━━ RECORDS SHOWN

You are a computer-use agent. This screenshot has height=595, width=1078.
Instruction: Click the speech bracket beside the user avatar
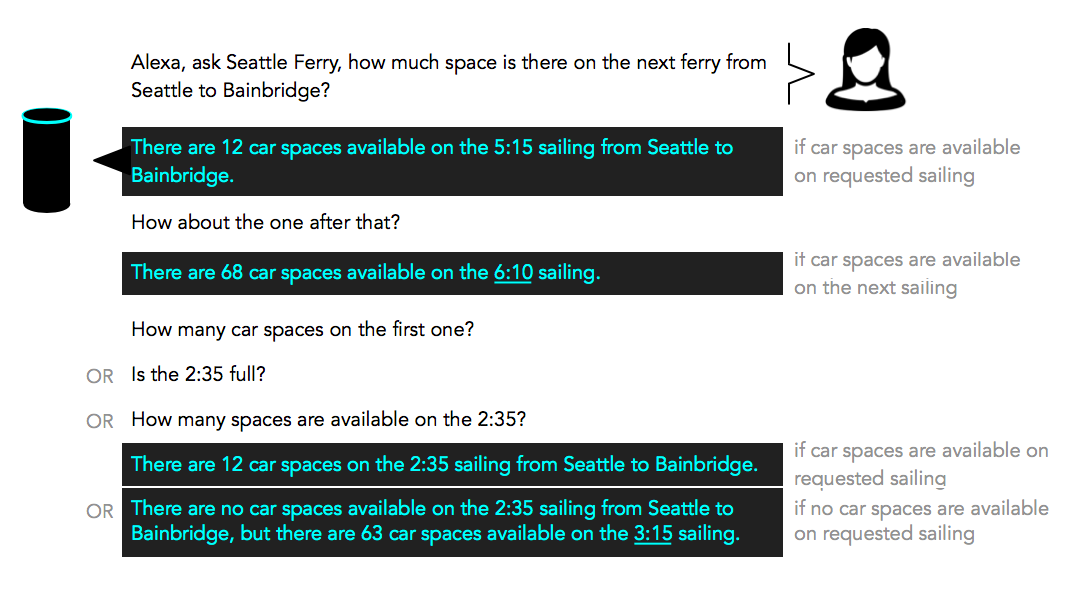(x=801, y=74)

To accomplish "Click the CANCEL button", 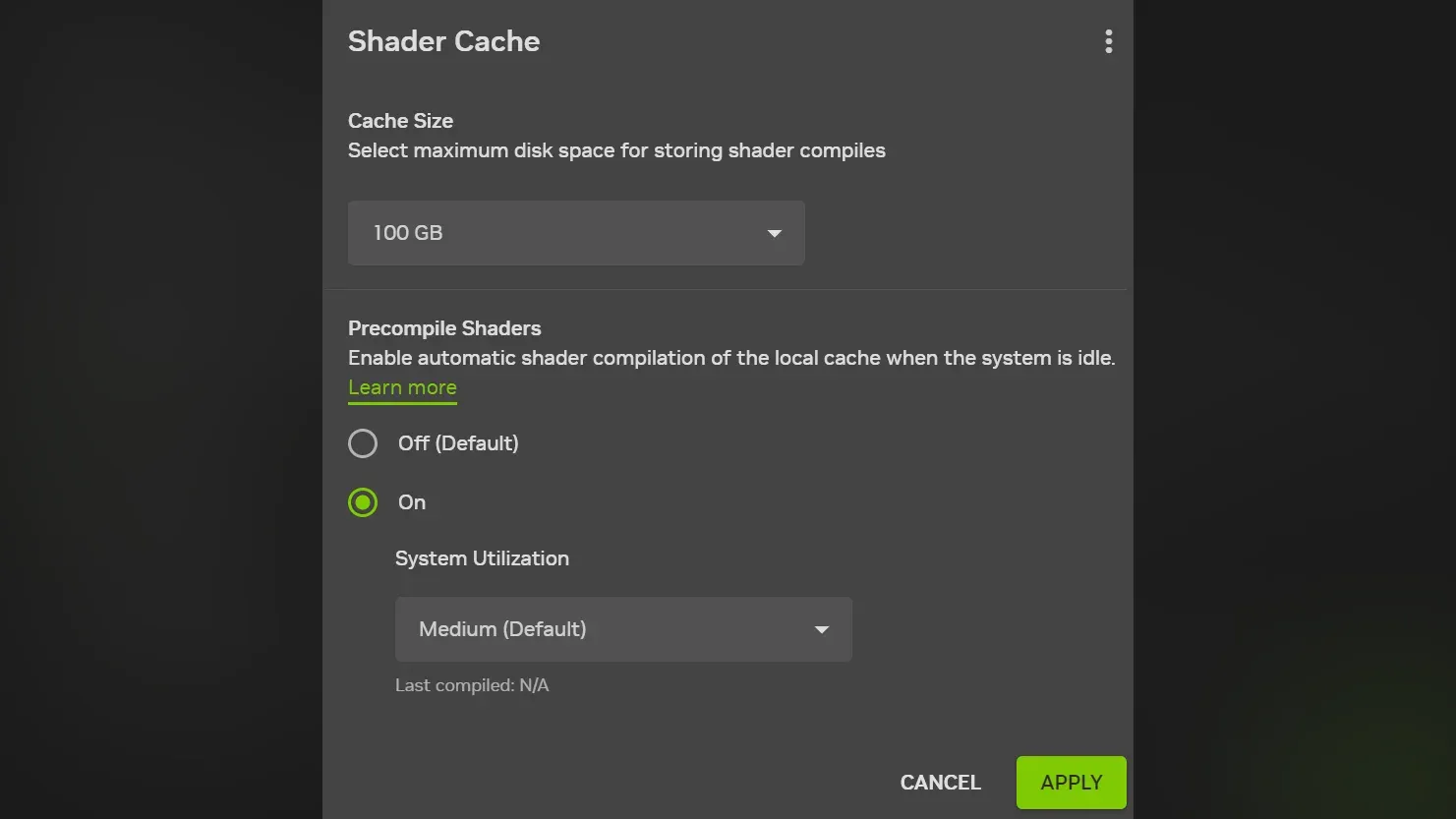I will tap(941, 783).
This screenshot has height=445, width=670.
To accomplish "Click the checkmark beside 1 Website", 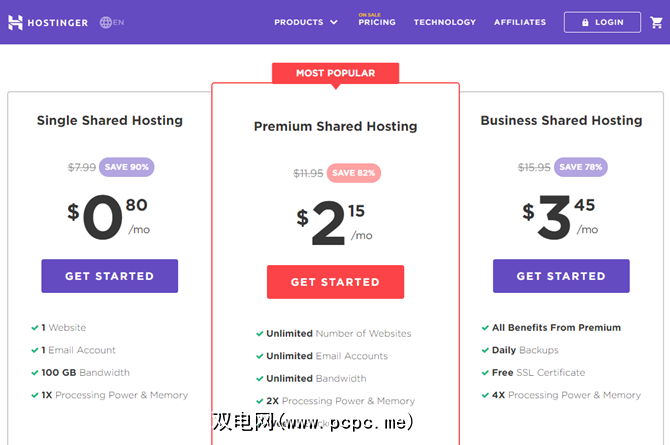I will (x=35, y=328).
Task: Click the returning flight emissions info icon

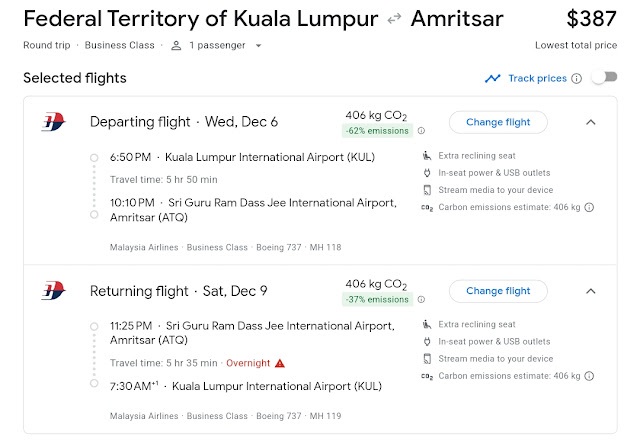Action: (x=421, y=300)
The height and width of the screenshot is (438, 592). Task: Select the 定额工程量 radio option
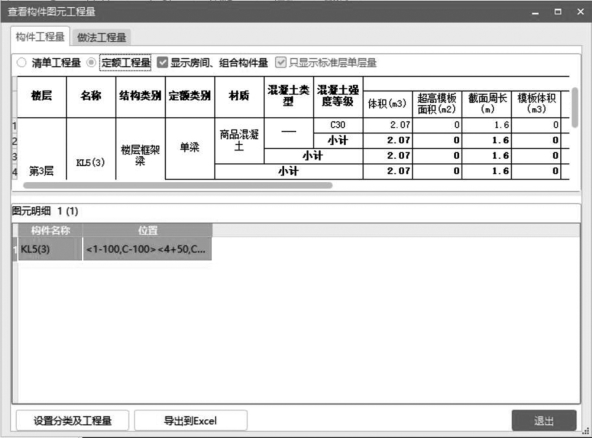(91, 63)

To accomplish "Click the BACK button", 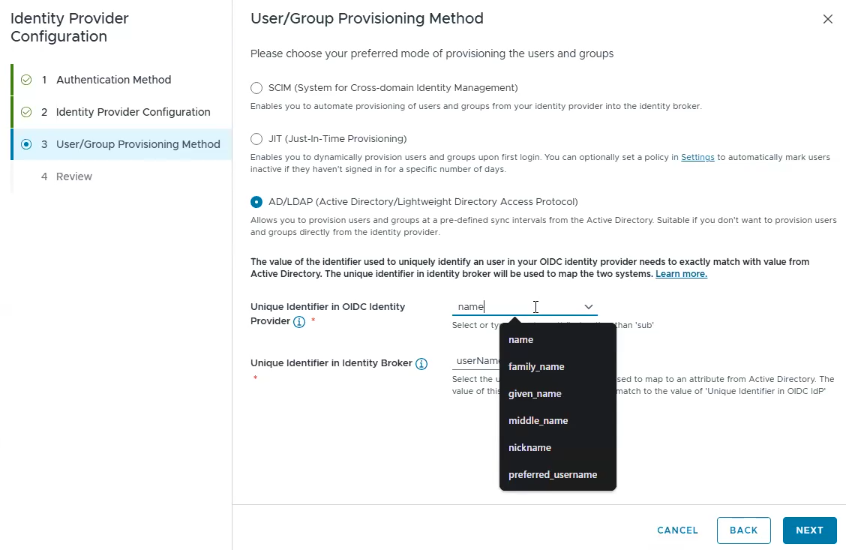I will tap(743, 530).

━━━━

| EXERCISE DESCRIPTION |
Scanning the data above, copy out every line where "This" is found.

| ANSWER |
You are a computer-use agent. This screenshot has height=595, width=1078.
This screenshot has height=445, width=670.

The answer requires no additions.